Junior ice hockey team in Ontario, Canada

The Mount Forest Patriots are a Junior ice hockey team based in Mount Forest, Ontario, Canada. They play in the Provincial Junior Hockey League (PJHL).

==History==
With their expansion into the Ontario Hockey Association in 1987, the Patriots served as a catalyst for the genesis of the Grey-Bruce Junior "C" Hockey League (GBJHL) into the WJCHL. Until 1987, all teams in the GBJHL were from Grey County and Bruce County. Mount Forest, at the Southern border of Grey County, is actually a part of Wellington County and therefore rendered the GBJHL inadequate. The expansion of the Pats came soon after the folding of the Markdale Mohawks and the Arthur Eagles, two local Junior "D" teams.

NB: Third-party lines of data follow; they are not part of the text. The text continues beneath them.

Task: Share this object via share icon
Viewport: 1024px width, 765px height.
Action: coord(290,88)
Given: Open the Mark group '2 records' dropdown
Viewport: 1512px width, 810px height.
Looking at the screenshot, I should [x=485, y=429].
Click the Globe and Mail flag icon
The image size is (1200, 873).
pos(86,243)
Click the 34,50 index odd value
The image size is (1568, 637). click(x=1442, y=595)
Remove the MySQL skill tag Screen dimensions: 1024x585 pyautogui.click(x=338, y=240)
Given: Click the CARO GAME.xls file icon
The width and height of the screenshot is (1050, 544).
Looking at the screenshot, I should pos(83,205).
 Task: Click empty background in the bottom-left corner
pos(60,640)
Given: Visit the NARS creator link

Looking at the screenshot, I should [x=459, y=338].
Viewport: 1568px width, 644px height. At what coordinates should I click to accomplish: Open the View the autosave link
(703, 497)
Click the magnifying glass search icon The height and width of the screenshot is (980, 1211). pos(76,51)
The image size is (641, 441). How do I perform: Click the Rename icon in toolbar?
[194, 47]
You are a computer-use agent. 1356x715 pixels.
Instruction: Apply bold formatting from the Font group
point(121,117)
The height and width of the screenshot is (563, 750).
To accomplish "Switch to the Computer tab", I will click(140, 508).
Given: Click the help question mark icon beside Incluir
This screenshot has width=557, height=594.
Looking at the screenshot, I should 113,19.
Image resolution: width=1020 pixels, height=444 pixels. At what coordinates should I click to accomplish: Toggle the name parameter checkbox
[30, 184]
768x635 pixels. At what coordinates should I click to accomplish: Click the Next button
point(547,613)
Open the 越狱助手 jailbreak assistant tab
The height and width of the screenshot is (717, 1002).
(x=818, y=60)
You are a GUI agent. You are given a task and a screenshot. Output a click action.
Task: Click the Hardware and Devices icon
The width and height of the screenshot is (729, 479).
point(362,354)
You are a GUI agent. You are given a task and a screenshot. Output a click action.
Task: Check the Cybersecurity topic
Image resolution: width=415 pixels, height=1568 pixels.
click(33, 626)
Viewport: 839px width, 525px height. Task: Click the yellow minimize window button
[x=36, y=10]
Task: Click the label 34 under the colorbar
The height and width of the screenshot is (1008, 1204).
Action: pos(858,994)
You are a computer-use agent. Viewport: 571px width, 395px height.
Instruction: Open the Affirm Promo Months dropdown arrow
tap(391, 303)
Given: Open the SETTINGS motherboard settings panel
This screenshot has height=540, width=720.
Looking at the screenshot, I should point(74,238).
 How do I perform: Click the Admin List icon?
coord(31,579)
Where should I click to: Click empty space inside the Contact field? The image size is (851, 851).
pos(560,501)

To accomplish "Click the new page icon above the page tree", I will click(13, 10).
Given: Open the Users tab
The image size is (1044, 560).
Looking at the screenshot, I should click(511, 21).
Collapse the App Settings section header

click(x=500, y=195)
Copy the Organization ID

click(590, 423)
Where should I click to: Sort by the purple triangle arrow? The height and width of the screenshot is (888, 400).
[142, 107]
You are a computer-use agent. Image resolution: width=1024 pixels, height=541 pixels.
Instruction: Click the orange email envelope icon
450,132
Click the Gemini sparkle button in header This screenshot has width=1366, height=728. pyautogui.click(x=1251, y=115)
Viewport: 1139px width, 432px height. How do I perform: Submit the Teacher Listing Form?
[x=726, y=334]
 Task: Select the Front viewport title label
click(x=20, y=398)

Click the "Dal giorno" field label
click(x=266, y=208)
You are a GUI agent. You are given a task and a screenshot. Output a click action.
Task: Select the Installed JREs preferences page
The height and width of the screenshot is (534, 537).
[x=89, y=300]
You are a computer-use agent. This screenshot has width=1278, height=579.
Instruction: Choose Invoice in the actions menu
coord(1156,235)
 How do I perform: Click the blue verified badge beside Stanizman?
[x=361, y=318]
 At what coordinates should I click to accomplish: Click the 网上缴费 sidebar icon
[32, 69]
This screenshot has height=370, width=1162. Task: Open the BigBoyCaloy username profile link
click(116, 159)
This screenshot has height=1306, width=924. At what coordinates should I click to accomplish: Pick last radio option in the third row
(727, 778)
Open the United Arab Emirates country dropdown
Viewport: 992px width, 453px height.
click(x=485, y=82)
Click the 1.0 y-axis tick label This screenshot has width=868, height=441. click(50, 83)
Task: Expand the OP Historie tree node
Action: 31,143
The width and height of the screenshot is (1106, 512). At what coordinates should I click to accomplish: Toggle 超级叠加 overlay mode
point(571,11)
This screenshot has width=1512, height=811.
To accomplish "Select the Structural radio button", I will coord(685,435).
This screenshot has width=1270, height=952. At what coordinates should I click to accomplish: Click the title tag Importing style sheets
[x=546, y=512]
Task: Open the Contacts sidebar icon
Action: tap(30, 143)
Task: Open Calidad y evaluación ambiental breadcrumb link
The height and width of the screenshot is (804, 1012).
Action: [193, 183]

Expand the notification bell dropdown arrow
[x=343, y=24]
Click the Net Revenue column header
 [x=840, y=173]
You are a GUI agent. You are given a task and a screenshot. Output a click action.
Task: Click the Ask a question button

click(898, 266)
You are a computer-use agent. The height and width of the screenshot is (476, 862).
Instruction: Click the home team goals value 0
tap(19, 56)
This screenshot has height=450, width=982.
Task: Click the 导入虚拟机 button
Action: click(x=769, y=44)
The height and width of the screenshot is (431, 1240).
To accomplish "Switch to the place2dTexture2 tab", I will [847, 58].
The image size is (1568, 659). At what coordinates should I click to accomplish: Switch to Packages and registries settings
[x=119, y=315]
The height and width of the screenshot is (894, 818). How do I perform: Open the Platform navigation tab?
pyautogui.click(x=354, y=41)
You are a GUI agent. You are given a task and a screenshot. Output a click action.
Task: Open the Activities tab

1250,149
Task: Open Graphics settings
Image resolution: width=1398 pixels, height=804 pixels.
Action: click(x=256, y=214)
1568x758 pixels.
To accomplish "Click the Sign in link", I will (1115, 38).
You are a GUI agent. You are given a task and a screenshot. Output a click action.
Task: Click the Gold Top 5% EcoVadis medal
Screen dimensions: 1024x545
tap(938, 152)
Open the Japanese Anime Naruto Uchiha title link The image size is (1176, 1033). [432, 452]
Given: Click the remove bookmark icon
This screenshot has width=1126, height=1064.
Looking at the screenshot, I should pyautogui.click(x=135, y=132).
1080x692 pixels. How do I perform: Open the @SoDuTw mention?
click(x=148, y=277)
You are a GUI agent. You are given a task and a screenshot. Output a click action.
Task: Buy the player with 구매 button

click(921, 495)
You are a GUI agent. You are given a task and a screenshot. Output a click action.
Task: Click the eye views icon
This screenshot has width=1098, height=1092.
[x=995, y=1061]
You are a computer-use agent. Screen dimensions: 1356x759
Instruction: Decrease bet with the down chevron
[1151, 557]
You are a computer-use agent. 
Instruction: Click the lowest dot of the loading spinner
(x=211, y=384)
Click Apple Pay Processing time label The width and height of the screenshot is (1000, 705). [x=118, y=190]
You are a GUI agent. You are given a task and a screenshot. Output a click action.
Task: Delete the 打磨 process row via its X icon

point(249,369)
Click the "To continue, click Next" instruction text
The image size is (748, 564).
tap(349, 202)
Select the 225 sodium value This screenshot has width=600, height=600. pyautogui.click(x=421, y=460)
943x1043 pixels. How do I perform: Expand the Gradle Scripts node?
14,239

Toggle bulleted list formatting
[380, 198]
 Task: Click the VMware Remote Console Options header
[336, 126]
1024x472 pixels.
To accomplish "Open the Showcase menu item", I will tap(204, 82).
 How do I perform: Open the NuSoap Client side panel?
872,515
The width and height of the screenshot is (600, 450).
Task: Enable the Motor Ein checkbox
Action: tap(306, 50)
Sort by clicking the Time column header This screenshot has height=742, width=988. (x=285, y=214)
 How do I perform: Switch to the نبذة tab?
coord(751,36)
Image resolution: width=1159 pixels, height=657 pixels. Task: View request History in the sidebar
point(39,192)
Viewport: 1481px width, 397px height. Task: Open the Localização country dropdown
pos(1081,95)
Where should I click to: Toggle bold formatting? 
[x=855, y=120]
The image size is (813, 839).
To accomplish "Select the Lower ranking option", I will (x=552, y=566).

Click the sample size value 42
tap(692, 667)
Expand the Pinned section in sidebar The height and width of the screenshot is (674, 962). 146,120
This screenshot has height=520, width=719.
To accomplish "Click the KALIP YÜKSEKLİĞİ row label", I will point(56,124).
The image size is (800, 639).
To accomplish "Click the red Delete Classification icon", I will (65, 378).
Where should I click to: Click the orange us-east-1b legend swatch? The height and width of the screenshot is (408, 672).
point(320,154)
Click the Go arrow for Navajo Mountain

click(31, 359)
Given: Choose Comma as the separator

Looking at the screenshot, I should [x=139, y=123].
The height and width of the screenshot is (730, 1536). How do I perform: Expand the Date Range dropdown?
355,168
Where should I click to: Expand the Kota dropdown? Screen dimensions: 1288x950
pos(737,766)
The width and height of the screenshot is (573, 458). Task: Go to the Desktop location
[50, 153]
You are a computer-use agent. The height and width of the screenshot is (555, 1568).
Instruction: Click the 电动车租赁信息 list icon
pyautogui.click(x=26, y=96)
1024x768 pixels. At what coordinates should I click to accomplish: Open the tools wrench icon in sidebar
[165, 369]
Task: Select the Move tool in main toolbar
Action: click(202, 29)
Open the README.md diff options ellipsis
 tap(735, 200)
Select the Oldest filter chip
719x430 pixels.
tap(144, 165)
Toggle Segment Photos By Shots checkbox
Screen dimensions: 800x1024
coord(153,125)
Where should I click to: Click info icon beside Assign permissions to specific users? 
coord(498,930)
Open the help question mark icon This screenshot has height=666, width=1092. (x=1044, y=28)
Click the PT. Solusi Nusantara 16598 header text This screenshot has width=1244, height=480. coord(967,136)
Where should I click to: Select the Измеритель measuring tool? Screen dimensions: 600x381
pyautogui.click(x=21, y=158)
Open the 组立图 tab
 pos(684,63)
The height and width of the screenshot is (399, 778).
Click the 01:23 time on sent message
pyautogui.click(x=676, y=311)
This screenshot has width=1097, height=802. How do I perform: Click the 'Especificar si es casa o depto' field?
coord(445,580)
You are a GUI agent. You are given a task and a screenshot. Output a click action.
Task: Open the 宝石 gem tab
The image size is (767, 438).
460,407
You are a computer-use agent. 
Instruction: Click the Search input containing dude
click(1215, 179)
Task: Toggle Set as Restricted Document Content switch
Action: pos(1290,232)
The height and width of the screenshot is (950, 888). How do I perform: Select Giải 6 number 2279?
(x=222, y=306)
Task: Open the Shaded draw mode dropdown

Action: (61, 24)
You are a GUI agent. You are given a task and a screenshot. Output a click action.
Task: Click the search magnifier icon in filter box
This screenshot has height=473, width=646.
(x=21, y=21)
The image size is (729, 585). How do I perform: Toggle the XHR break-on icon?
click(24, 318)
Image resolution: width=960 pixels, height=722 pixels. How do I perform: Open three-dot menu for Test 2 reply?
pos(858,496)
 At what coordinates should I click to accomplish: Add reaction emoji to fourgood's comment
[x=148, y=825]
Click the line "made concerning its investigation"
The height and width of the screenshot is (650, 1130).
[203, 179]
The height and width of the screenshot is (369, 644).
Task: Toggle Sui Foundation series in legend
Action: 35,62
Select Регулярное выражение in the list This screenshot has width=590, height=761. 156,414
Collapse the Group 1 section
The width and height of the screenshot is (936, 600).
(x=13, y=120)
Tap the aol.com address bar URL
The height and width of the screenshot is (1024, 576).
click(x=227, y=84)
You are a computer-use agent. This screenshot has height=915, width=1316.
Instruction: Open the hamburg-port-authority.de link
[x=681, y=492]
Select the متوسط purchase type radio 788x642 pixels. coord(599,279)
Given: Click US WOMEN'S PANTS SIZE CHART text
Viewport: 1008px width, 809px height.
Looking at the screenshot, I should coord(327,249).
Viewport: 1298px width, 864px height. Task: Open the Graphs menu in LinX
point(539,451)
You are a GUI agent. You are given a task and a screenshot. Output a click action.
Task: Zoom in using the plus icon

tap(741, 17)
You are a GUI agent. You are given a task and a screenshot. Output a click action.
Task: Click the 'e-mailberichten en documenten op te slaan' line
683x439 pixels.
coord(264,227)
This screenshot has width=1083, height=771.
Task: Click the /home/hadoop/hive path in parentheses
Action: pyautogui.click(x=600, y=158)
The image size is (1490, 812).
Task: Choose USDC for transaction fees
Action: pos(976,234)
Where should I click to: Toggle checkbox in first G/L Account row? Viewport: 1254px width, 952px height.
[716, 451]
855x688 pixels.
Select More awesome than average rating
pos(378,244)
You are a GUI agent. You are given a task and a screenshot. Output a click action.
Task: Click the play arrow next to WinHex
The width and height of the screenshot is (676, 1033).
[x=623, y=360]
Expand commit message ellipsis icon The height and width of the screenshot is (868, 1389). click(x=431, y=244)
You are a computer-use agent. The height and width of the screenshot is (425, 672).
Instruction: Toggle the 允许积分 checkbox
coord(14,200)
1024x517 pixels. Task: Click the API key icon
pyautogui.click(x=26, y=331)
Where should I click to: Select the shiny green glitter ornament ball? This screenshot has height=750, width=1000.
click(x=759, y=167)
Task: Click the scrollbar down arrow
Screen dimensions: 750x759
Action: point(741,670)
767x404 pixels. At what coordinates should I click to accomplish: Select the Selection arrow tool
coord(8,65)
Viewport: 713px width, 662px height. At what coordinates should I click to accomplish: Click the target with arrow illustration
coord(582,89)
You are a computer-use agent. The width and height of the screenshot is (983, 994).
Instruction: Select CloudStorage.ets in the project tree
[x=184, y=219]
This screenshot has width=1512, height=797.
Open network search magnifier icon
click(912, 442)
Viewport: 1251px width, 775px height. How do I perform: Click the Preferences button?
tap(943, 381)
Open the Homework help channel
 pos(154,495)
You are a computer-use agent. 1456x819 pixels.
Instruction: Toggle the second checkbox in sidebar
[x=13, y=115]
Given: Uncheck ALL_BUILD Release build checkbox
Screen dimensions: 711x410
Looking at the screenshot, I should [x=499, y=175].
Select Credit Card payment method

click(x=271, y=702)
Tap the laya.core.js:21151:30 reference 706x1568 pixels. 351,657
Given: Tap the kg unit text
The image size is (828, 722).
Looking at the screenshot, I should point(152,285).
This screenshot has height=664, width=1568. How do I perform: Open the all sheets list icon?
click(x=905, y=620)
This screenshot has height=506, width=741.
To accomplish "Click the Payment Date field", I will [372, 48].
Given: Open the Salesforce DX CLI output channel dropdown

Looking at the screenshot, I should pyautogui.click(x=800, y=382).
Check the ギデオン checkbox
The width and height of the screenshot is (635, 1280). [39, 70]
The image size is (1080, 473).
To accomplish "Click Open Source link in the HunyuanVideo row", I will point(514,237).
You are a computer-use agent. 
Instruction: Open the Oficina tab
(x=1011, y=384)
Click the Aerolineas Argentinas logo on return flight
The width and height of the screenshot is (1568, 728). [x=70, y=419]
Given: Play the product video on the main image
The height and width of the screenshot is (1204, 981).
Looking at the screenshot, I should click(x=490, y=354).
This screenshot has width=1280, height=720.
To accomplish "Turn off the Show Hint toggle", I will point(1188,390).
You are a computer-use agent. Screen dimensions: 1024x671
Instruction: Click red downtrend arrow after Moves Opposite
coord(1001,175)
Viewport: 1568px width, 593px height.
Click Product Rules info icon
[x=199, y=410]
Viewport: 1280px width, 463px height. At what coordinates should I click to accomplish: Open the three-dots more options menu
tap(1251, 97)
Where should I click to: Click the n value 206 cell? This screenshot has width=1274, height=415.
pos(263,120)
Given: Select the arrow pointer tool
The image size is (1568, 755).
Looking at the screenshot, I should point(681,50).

Following nine years of WJCHL domination by the Hanover Barons, the Patriots came into their own. The team won three consecutive league titles from 1994 until 1996, but could not surpass the Belle River Canadiens (1994), Bowmanville Eagles (1995), or the Paris Mounties (1996) in the early rounds of the All-Ontario Championship to win the Clarence Schmalz Cup. In 1998, the Patriots were designated the farm team of the Ontario Provincial Junior A Hockey League's Durham Huskies. This relationship resulted in the Patriots fielding the first Russian to play in the WJCHL, Valentine Lidvanov, however the teams' affiliation was severed in 2001 when the Huskies left the OPJHL to join the WJCHL. The Huskies were granted leave from the OPJHL, but were voted out of the WJCHL before they could play a game.

The Pats have struggled to obtain their first winning season since 1998. Nonetheless, the arena is often filled at home games.

The 2004–05 season ended with the Mount Forest Patriots on the outside looking in. At the very end of the season, the upstart Goderich Sailors jumped ahead of the Patriots to take control of the fourth playoff seed and leaving the Patriots eliminated from the playoffs.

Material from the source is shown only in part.